Si hasta un DJ o un baladista como David Bisbal han pisado los escenarios de la Plaza de la Ópera, no sé a qué esperan los responsables del gran templo de la música culta en Madrid para invitar a tocar en él al gran guitarrista sueco. Su lección de barroquismo instrumental el pasado sábado en la sala But fue apabullante y magistral, con un formato hasta ahora desconocido en lo que a Heavy Rock se refiere.

La disposición de los músicos de Mr. Malmsteen sobre las tablas se parece cada vez más a la de un ensemble de jazz en torno a su instrumentista de prestigio. El trío le acompaña desde un lado del estrado, sin molestar con su presencia física a este gurú de la guitarra eléctrica, que campó a sus anchas por los amplios horizontes de la egolatría más incontestable. Lo hizo ademas con el fondo de una descomunal torre de amplificadores Marshall, para que no quedara duda de la naturaleza de su propuesta.
****************************************
### Lista de actividades
1 – Enumera todos los lugares que la crónica del concierto de Malmsteen menciona con nombre propio.
2 – Prosigue la crónica del concierto de Malmsteen a partir de su última oración.

### Material proporcionado
****************************************
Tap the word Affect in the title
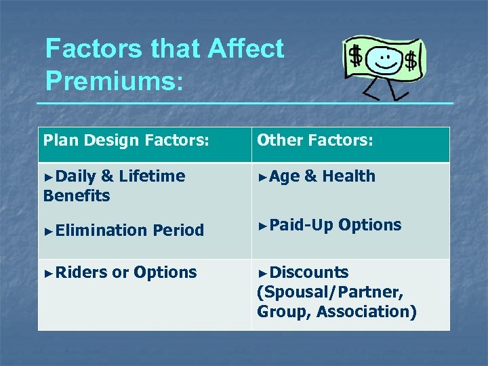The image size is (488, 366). [x=247, y=49]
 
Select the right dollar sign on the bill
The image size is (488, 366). [x=410, y=62]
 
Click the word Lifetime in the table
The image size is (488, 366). [x=152, y=176]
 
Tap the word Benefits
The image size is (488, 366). [x=76, y=196]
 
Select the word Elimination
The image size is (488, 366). [x=102, y=230]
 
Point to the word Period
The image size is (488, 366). [x=178, y=230]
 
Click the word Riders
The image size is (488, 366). [x=81, y=272]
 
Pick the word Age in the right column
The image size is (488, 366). [x=284, y=176]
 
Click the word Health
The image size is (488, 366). [x=348, y=176]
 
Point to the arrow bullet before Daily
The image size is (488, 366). [x=47, y=177]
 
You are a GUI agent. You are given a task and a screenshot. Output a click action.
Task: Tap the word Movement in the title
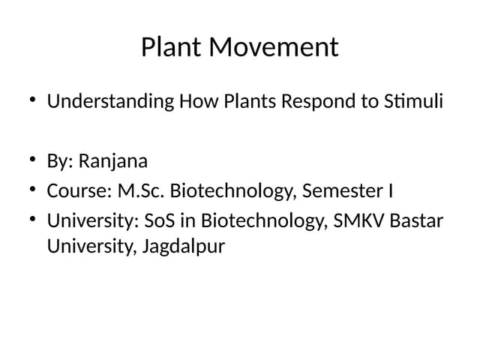[x=274, y=48]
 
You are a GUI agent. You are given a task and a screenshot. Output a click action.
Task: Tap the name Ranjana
[x=113, y=161]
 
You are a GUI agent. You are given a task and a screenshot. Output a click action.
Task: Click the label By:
[x=61, y=161]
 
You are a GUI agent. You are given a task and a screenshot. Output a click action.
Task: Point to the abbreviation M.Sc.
[x=141, y=191]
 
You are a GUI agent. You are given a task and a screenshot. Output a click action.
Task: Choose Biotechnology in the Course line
[x=234, y=191]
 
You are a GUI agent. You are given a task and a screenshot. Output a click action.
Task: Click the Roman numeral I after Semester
[x=390, y=191]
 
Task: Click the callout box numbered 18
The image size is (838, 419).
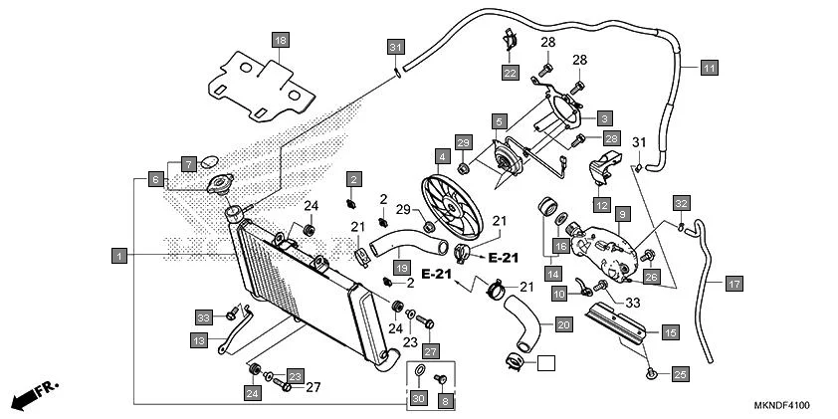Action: click(281, 40)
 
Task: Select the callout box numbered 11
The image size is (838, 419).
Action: click(708, 68)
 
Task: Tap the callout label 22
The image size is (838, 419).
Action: click(510, 73)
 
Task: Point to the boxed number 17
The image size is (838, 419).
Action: click(733, 284)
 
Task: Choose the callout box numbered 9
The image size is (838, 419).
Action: click(620, 214)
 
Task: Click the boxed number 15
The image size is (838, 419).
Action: click(670, 331)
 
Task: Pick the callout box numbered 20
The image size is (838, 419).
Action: click(562, 324)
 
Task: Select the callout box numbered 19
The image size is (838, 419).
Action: click(401, 268)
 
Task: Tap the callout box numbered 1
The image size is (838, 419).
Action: click(119, 256)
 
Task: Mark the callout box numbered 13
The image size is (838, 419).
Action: click(198, 340)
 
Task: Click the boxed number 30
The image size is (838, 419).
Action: click(418, 399)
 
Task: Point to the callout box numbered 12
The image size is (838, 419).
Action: click(601, 205)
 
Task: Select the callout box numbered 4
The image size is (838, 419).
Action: click(441, 156)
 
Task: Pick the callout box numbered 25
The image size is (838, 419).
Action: click(680, 373)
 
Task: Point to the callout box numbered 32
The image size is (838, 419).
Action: click(680, 202)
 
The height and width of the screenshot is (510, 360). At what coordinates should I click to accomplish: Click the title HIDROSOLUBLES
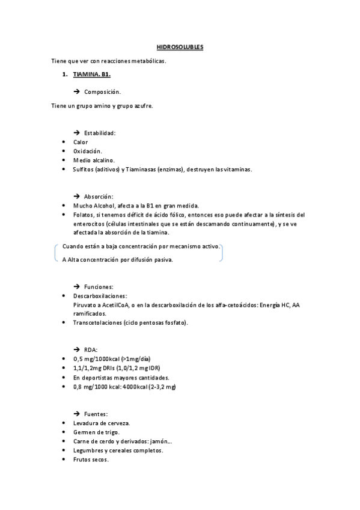(x=180, y=46)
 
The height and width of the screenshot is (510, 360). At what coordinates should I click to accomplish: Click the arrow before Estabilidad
(x=76, y=132)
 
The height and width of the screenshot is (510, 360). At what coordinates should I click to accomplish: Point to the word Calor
(x=81, y=142)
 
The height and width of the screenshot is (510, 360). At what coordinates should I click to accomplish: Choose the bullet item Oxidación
(x=88, y=151)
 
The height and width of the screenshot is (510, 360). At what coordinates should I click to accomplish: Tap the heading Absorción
(x=99, y=196)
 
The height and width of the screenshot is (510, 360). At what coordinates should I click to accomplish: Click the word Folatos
(x=84, y=215)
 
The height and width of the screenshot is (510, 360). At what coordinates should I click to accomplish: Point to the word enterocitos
(x=89, y=224)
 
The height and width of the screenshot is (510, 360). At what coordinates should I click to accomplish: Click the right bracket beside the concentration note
(x=222, y=253)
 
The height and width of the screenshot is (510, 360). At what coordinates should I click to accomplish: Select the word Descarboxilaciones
(x=100, y=296)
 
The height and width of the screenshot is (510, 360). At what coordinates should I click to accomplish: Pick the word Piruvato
(x=85, y=306)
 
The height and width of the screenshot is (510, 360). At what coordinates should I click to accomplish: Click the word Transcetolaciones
(x=97, y=323)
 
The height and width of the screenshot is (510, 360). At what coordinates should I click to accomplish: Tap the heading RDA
(x=91, y=349)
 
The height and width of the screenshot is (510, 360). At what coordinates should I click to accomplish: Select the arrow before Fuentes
(x=76, y=414)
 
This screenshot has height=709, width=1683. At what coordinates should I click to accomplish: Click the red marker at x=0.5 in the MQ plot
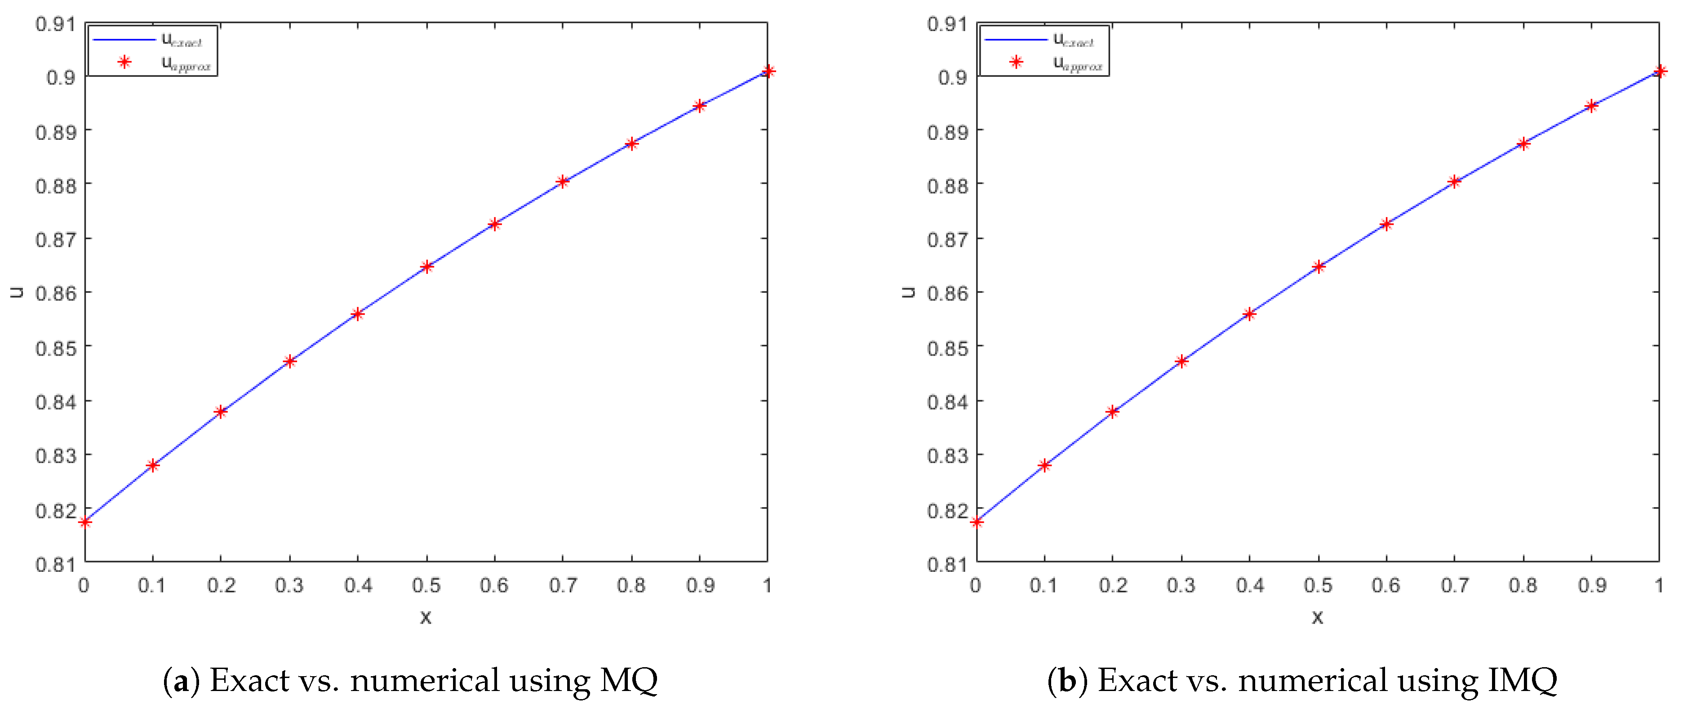click(x=426, y=267)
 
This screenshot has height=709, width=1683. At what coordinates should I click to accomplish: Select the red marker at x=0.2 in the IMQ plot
click(x=1113, y=412)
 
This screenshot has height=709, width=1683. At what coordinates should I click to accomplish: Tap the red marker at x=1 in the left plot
click(x=768, y=71)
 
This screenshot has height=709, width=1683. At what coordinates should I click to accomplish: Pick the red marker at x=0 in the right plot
click(x=977, y=522)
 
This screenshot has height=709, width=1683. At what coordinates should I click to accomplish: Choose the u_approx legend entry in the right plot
click(x=1077, y=63)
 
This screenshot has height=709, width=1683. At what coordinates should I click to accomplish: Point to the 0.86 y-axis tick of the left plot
click(x=56, y=294)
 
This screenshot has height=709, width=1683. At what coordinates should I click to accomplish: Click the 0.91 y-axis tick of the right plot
click(x=947, y=24)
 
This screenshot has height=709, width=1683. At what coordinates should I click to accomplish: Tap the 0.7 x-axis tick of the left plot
click(x=563, y=585)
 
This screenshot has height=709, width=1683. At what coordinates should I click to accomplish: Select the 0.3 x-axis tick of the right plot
click(x=1181, y=585)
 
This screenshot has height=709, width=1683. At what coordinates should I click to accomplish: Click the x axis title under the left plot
click(x=425, y=617)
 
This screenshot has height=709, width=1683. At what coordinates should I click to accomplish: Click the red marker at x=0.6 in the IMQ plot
click(x=1386, y=224)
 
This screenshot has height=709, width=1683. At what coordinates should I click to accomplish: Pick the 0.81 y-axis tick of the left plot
click(x=56, y=564)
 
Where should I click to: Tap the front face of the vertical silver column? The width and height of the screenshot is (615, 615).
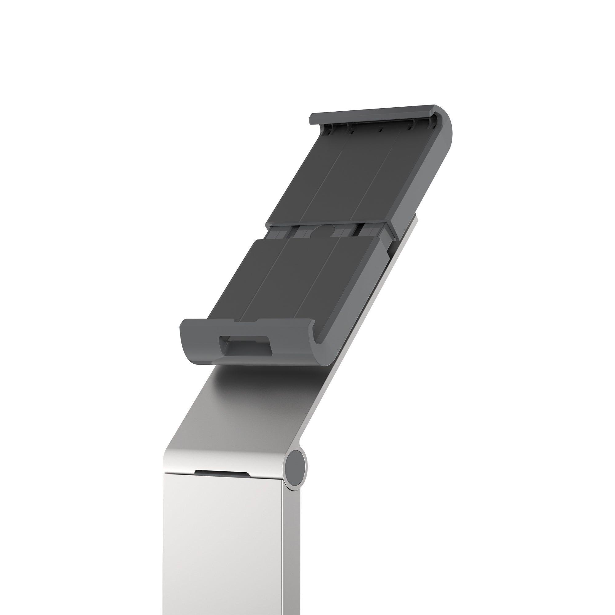(x=223, y=548)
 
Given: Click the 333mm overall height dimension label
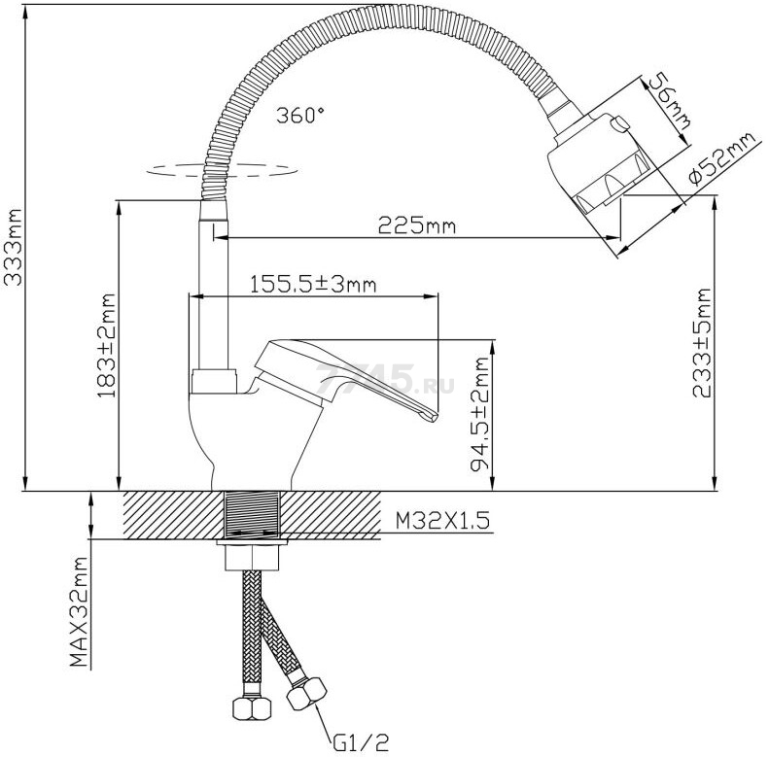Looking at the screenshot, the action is (14, 247).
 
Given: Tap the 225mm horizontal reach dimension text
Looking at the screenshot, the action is (417, 225).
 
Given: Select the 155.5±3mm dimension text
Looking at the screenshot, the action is (313, 285).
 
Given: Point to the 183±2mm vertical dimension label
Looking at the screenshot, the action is (106, 346).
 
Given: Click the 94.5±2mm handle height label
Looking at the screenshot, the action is (479, 414).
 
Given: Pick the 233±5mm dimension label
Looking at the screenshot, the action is (702, 343).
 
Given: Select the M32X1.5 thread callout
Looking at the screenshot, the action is (443, 521).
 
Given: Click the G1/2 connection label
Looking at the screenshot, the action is (361, 742).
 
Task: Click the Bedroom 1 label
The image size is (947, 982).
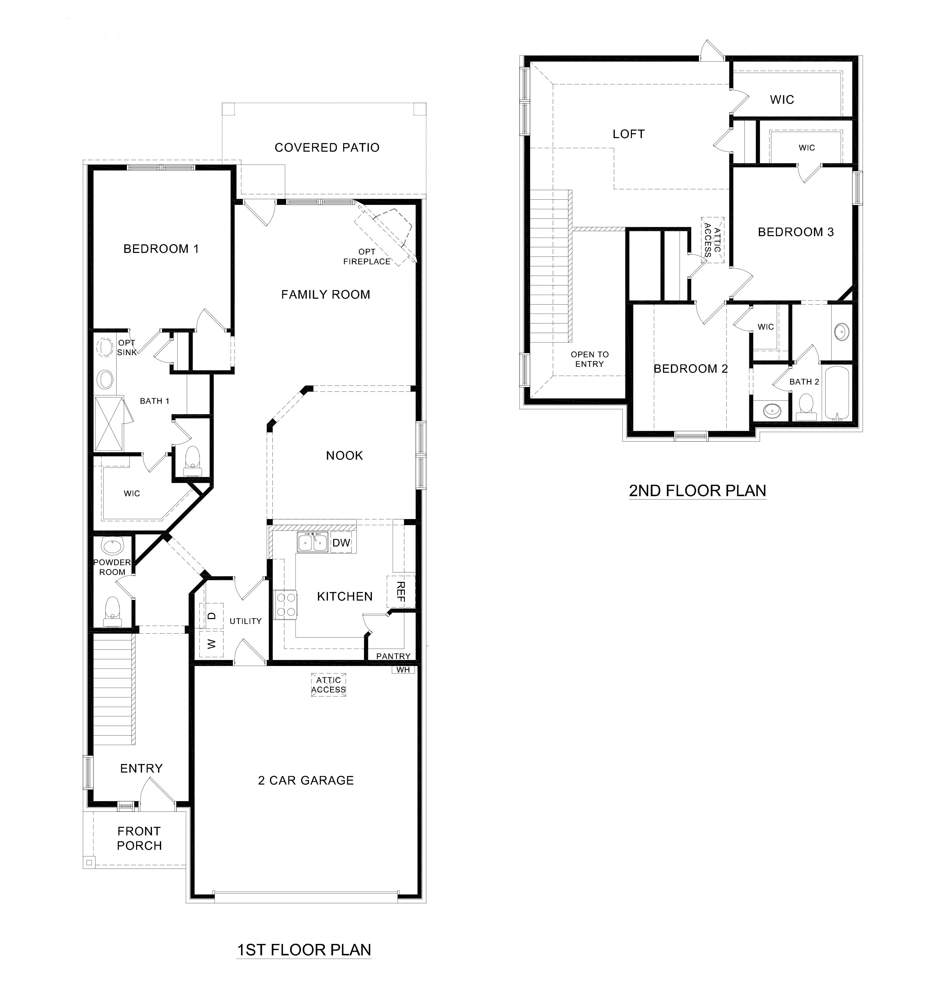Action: (161, 249)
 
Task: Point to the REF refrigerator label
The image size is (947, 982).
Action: (400, 592)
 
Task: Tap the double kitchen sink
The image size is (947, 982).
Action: (312, 542)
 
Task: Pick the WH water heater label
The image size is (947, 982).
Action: (403, 670)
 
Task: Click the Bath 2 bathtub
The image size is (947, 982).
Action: (837, 393)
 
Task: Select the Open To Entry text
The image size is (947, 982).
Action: (589, 359)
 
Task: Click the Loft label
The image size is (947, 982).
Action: (628, 134)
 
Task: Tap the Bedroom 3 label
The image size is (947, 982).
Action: (796, 232)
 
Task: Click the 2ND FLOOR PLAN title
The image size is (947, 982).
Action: (697, 490)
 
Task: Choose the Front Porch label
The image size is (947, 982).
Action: (139, 838)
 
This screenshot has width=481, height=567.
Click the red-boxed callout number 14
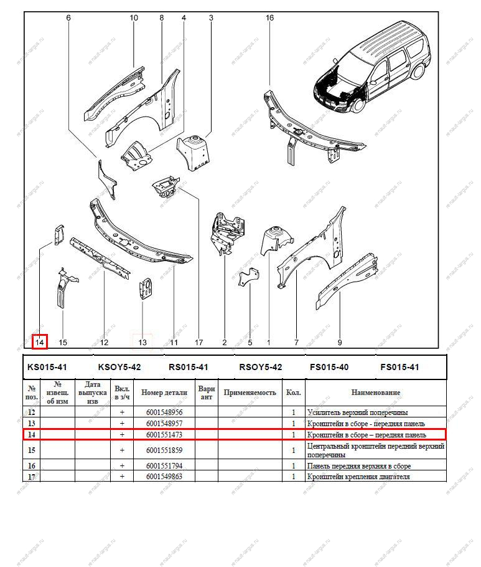pos(40,342)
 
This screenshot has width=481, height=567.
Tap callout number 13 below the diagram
pos(142,342)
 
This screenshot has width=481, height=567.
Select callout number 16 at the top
pos(269,18)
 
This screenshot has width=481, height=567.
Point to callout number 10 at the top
pos(134,18)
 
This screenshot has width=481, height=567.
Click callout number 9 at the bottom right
pos(340,342)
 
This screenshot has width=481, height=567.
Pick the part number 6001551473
pos(164,434)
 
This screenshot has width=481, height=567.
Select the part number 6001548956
pos(164,412)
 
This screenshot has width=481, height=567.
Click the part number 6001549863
pos(164,477)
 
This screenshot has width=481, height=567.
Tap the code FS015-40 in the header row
pos(329,367)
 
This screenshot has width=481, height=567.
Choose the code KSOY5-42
pos(119,367)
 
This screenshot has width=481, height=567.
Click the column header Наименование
pos(375,393)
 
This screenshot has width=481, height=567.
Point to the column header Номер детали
pos(164,393)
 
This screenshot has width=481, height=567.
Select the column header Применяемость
pos(250,393)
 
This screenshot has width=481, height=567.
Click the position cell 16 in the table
pos(32,466)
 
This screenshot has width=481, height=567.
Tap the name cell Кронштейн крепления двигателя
pos(358,477)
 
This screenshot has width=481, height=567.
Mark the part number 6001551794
pos(164,466)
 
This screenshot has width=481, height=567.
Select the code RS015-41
pos(188,367)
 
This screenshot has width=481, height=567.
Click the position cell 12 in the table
pos(32,412)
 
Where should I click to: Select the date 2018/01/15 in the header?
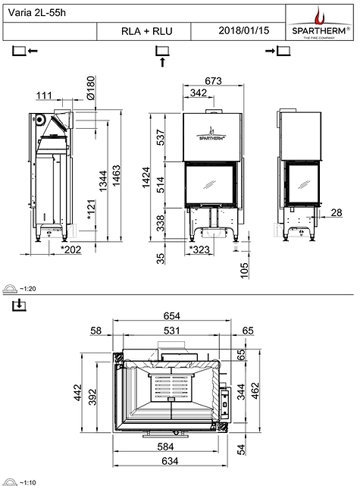(238, 31)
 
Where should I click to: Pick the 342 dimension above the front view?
(198, 92)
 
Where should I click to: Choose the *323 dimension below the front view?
(199, 248)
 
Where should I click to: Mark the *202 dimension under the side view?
(71, 248)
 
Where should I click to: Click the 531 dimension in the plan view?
(174, 331)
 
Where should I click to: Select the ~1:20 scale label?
(29, 289)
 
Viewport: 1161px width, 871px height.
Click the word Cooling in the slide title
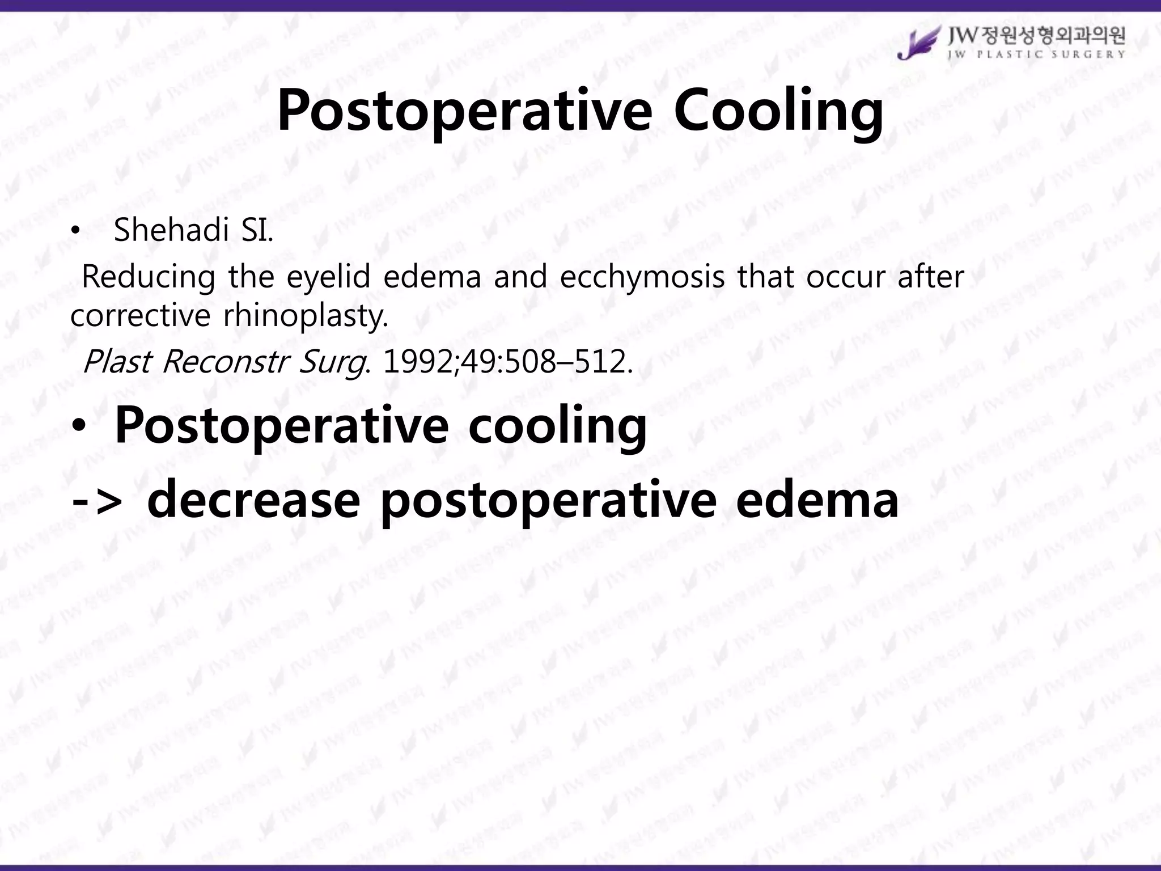coord(778,111)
****************************************
### Respuestas escritas
1 – Plaza de la Ópera, Madrid, sala But

2 –
Nick Marino -teclista y ocasional cantante en los hits del nórdico- demostró con su voz que puede dignificar perfectamente grandes hits como la inicial ‘Rising force’ o las tardías y finales ‘I’ll see the light tonight’ y ‘You don’t remember I’ll never forget’. Por su parte, el bajista Emilio Martínez y el batería Mark Ellis buscan las directrices del «gran dictador» y ralentizan su interpretación y volumen en función de las indicaciones manuales del guitarrista.

Yngwie saltó al reencuentro de su público madrileño con la euforia de ver una sala prácticamente llena. Desde el comienzo el ambiente fue muy proclive a sus excesos, con un público predispuesto a perdonárselo todo y arengarle al cariñoso grito de «¡¡Hijo de putaaaaa!!» cada vez que rozaba el cielo técnico. La ausencia de canciones como tales fue más que notable -aunque algunas se «dignara» a cantarlas el propio Yngwie-, pero no hay nada como una ausencia de diez años para tener a la gente entregada hasta en sus interludios instrumentales. El tedio únicamente se hizo presente al cabo de una hora de recital -ojo, hemos escrito «recital»…, no concierto-, cuando la catarata de notas comenzaba a ahogarnos.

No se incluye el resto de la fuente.